One of the strongest features of our democracy is the generation of tax revenues through a system of individual self-assessment. As President Kennedy wrote in a special message to Congress over forty years ago, “The integrity of such a system depends upon the continued willingness of the people honestly and accurately to discharge this annual price of citizenship.” These words remain as true today as when they were written in 1961.
Clearly, if the IRS provides appropriate service to taxpayers, they will be more willing to pay what they should. By service, we mean helping people understand their tax obligation and making it easier for them to participate in the tax system. Adam Smith, the Scottish economic philosopher, believed that the “tax which each individual is bound to pay ought to be certain, and not arbitrary. The time of payment, the manner of payment, the quantity to be paid, ought to be clear and plain to the contributor, and to every other person.”
It wasn’t so long ago that IRS service was not all that it should be — some would even say it was poor. In many areas the service level we provided, or more accurately stated, failed to provide, frustrated taxpayers and no doubt reduced their willingness to pay. While some of the allegations directed against the IRS in the mid-nineties were subsequently proven to be unfounded or overblown, there was, nevertheless, at its core a significant gap between the services the IRS was providing taxpayers and those which the public had a right to expect. This shortfall in services clearly warranted the fundamental improvements and reorganization established under the Internal Revenue Service Restructuring and Reform Act of 1998.
The reorganization of the IRS along customer lines of business and the other changes brought about by RRA 98 were, taken as a whole, sound reforms. The twin themes of the legislation were improvement of service and protection of taxpayer rights.
Through an almost single minded focus on RRA 98 implementation, the IRS has demonstrated unmistakable progress in improving customer service and increasing its recognition of and respect for taxpayer rights. While the ultimate desired level of customer service remains to be reached, the IRS’s improvement and commitment with respect to these core goals is incontrovertible, established and measurable.
The reorganization of the IRS around customer groupings has provided a greater focus on service and increased accountability to the public. And produced real results. Last year 53 million individuals filed their returns electronically. Thus far this year, almost half way into the filing season, electronic filing is up again, by about 10 percent. Electronic filing is more reliable, both for the taxpayer and the Service. And it’s faster. Over three-quarters of Americans get refunds, and we issue the refund in about half the time when a taxpayer files electronically.
One of the real problems in the ‘90’s was getting through to the IRS at all. We now have a world-class call routing system, akin to those used by the airlines. A call is directed to the right person, someone who knows something about charitable contributions or IRA’s — whatever the subject may be — and the system balances workforce planning against predictable workload patterns to reduce waiting time. Busy signals — the crudest indication of service failure — decreased from 400 million in 1995 to 600 thousand in 2003.

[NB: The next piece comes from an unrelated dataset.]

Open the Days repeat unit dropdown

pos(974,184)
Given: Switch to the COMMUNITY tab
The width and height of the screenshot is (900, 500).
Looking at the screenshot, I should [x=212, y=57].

Are we where we need to be? Not yet. As many of you know, I’ve been emphasizing enforcement, to which I’ll turn in a minute, but I don’t want anyone to think the IRS will walk away from service. We still continue to maintain and improve service.
Our objectives for improved taxpayer service are three-fold:
- First, to improve and increase service options for the tax paying public,
- Second, to facilitate participation in the tax system by all sectors of the public, and
- Third, to simplify the tax process.
These are service objectives that recognize the dynamics of a rapidly changing world. One in which the Internet will be the dominant communications tool, but there will remain a wide range of computer and technological literacy among individual taxpayers. An America with an increasingly diverse population, including significant numbers of recent arrivals to our country from nations with cultures having a less developed respect for the rule of the law and the payment of taxes.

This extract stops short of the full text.